Qi-Yuan
Fan‡
ab,
Yun-Pei
Liu‡
a,
Hao-Xuan
Zhu‡
a,
Fu-Qiang
Gong
a,
Ye
Wang
a,
Weinan
E
cd,
Xinhe
Bao
e,
Zhong-Qun
Tian
af and
Jun
Cheng
*afg
aState Key Laboratory of Physical Chemistry of Solid Surface, Collaborative Innovation Center of Chemistry for Energy Materials (iChEM), College of Chemistry and Chemical Engineering, Xiamen University, Xiamen 361005, China. E-mail: Chengjun@xmu.edu.cn
bEngineering Research Center of Ministry of Education for Fine Chemicals, School of Chemistry and Chemical Engineering, Shanxi Key Laboratory of Coal-based Value-added Chemicals Green Catalysis Synthesis, Shanxi University, Taiyuan 030006, China
cCenter for Machine Learning Research, School of Mathematical Sciences, Peking University, Beijing 100871, China
dAI for Science Institute, Beijing 100084, China
eDalian Institute of Chemical Physics, Chinese Academy of Sciences, Dalian 116023, China
fLaboratory of AI for Electrochemistry (AI4EC), IKKEM, Xiamen 361005, China
gInstitute of Artificial Intelligence, Xiamen University, Xiamen 361005, China
First published on 17th October 2024
Entropy during the dynamic structural evolution of catalysts has a non-trivial influence on chemical reactions. Confinement significantly affects the catalyst dynamics and thus impacts the reactivity. However, a full understanding has not been clearly established. To investigate catalyst dynamics under confinement, we utilize the active learning scheme to effectively train machine learning potentials for computing free energies of catalytic reactions. The scheme enables us to compute the reaction free energies and entropies of O2 dissociation on Pt clusters with different sizes confined inside a carbon nanotube (CNT) at the timescale of tens of nanoseconds while keeping ab initio accuracy. We observe an entropic effect owing to liquid-to-solid phase transitions of clusters at finite temperatures.
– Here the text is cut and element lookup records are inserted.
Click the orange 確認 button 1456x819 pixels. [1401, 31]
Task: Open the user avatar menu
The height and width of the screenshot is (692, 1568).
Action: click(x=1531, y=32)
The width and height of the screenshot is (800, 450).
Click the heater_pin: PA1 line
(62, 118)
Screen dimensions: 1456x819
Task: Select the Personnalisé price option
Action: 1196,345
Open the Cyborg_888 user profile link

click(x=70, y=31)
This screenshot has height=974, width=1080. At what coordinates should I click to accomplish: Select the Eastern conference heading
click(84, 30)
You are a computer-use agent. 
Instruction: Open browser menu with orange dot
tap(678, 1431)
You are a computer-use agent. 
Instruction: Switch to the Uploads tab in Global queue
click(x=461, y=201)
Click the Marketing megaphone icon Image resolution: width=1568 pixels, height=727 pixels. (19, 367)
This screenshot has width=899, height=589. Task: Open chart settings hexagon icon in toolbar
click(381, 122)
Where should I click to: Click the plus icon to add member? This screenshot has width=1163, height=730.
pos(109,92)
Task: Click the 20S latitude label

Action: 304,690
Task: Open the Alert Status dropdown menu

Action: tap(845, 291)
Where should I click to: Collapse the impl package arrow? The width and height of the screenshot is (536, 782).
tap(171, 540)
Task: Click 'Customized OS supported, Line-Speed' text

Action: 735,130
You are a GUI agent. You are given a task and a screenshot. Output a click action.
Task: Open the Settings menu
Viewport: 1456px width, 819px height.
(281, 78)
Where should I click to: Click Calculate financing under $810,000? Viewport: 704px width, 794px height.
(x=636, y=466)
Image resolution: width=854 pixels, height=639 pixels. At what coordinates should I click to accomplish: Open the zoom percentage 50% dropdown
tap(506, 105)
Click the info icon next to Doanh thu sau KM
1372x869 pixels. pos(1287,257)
More importantly, the confinement effect enhances the structural dynamics of the cluster and leads to a lower melting temperature than those of the bare cluster and cluster outside the CNT, consequently facilitating the reaction to occur at lower temperatures and preventing the catalyst from forming unfavorable oxides. Our work reveals the important influence of confinement on structural dynamics, providing useful insight into entropy in dynamic catalysis.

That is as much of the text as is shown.